Introduction
At PDC 2009, Reed Townsend presented some very exciting multitouch samples in a presentation: Windows Touch Deep Dive. The following video shows the presentation:

This blog post covers the code behind of the custom 3D manipulations that were presented. You can download the 3D manipulations code sample for this from my server. Note that this project uses the DirectX SDK. If you don't already have the DirectX SDK installed, you can Download the DirectX SDK from the DirectX Developer Center. If you have installed the DirectX SDK, you will also need to add the header, library, and other include paths to Visual Studio.

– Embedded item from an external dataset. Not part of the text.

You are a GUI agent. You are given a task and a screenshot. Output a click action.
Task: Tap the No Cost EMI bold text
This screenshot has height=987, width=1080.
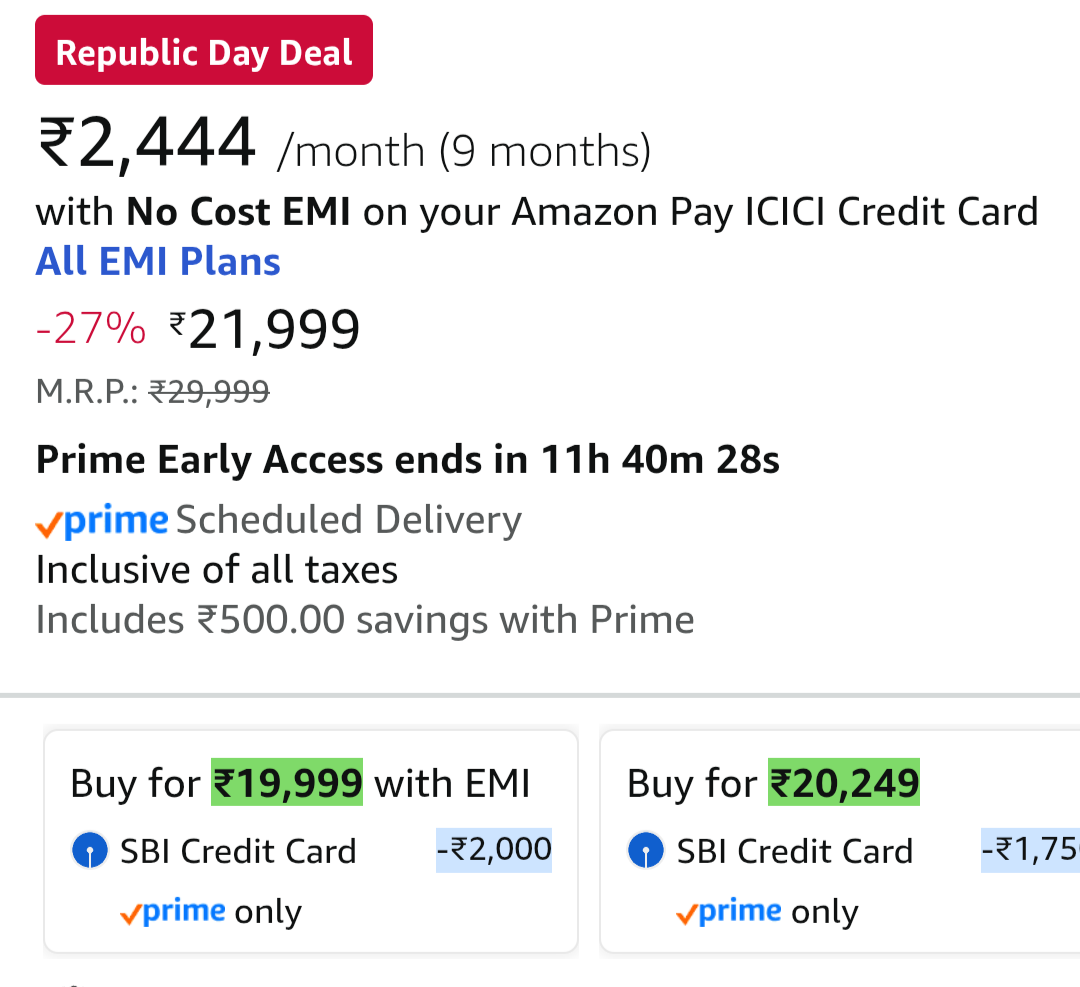tap(238, 212)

You may need to add some additional libraries (D3D11.lib;d3d10_1.lib;) to the additional dependencies in the linker input if you are getting these errors:
1>D3DXDriver.obj : error LNK2019: unresolved external symbol
_D3D10CreateDeviceAndSwapChain1@36 referenced in function
"private: long __thiscall D3DXDriver::CreateSwapChain(unsigned int,unsigned int)"

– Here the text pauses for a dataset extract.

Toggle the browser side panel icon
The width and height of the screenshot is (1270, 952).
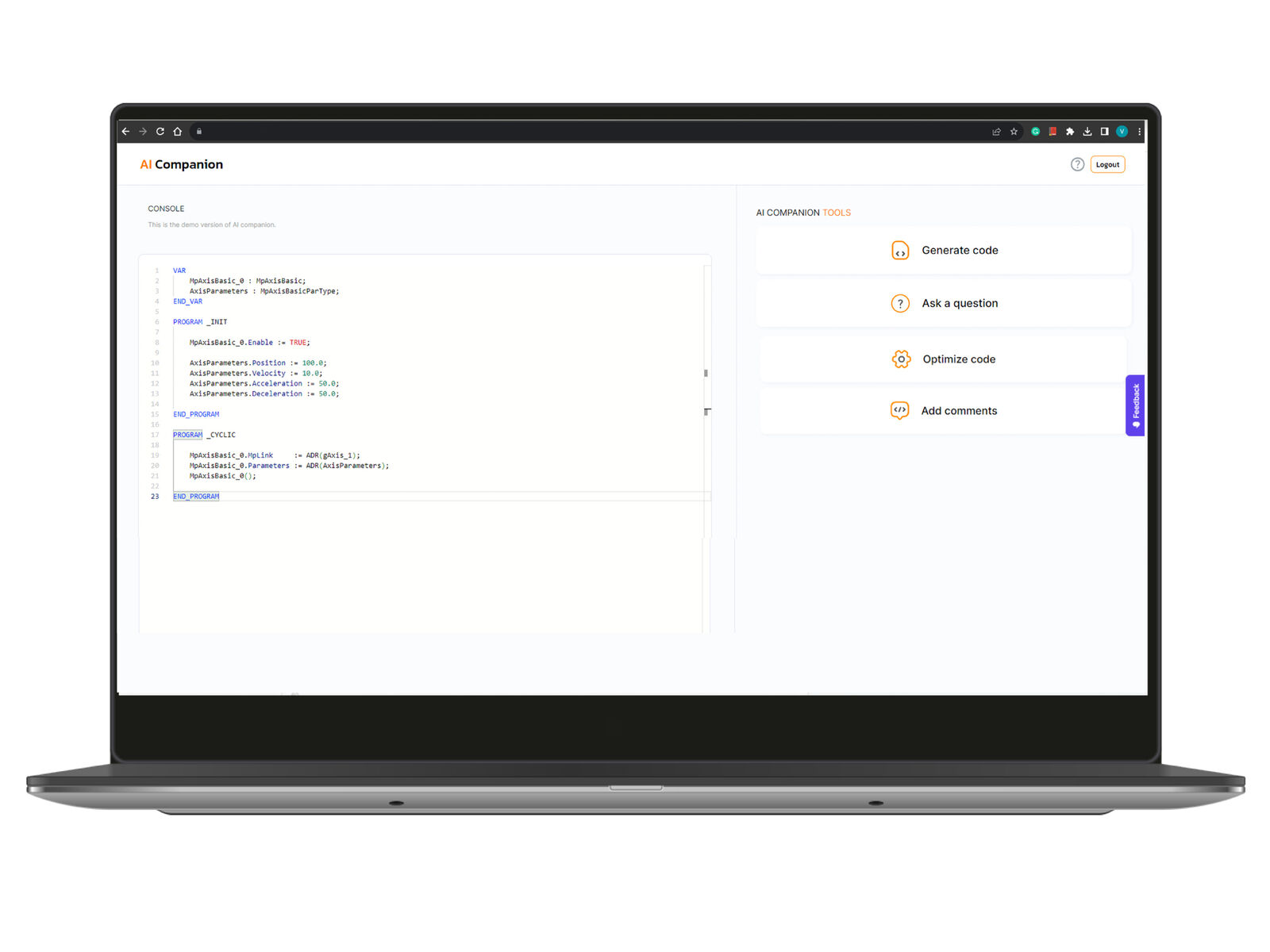(x=1104, y=132)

(?CreateSwapChain@D3DXDriver@@AAEJII@Z)
1>D3DXDriver.obj : error LNK2019: unresolved external symbol
_D3D11CreateDevice@40 referenced in function
"private: long __thiscall D3DXDriver::CreateSwapChain(unsigned int,
unsigned int)" (?CreateSwapChain@D3DXDriver@@AAEJII@Z)
For the 3D manipulations demo that was shown at PDC 2009, a custom implementation of Windows Touch input is used to map gestures to transformations in 3D space. The following image shows the application in use:

Overview
For this demo, a few utility classes are created that simplify and organize the code. The D3DXDriver
class encapsulates the Direct 3D setup and control. The CComTouchDriver
class encapsulates Windows Touch handling. The Camera
class inherits from the InertiaObj
class, a generic inertia class, and encapsulates the various transformations that are made to the camera object within the scene. The following dataflow shows how messages are propagated through the application in the utility classes:

In the diagram on the left, the WM_TOUCH
message is generated by user input on the device, and the message is sent to the main window’s WndProc
method. From there, the message gets passed to the CComTouchDriver
class, which then sends the event data to the Camera
class, which then feeds the input its input handler. The input will then cause the manipulation processor (represented in the diagram on the right) to raise events such as ManipulationStarted
and ManipulationDelta
. The event handler for the ManipulationDelta
event will update the camera position based on the event’s values.
Demo component details
The following sections describe the various tasks that were completed to create this demo:
- Set up Direct3D
- Add
WM_TOUCH
support - Add manipulations support
- Map manipulations to 3D navigation
- Add inertia and tweak the application
Set up Direct3D
This project uses the D3DXDriver
class which simplifies hooking up Direct3D to a project. For this project, the D3DXDriver
class encapsulates the rendering methods and managing some of the scene objects. The Render
method uses the camera object to set up the camera position so that updates the camera object makes on itself are reflected when the scene renders.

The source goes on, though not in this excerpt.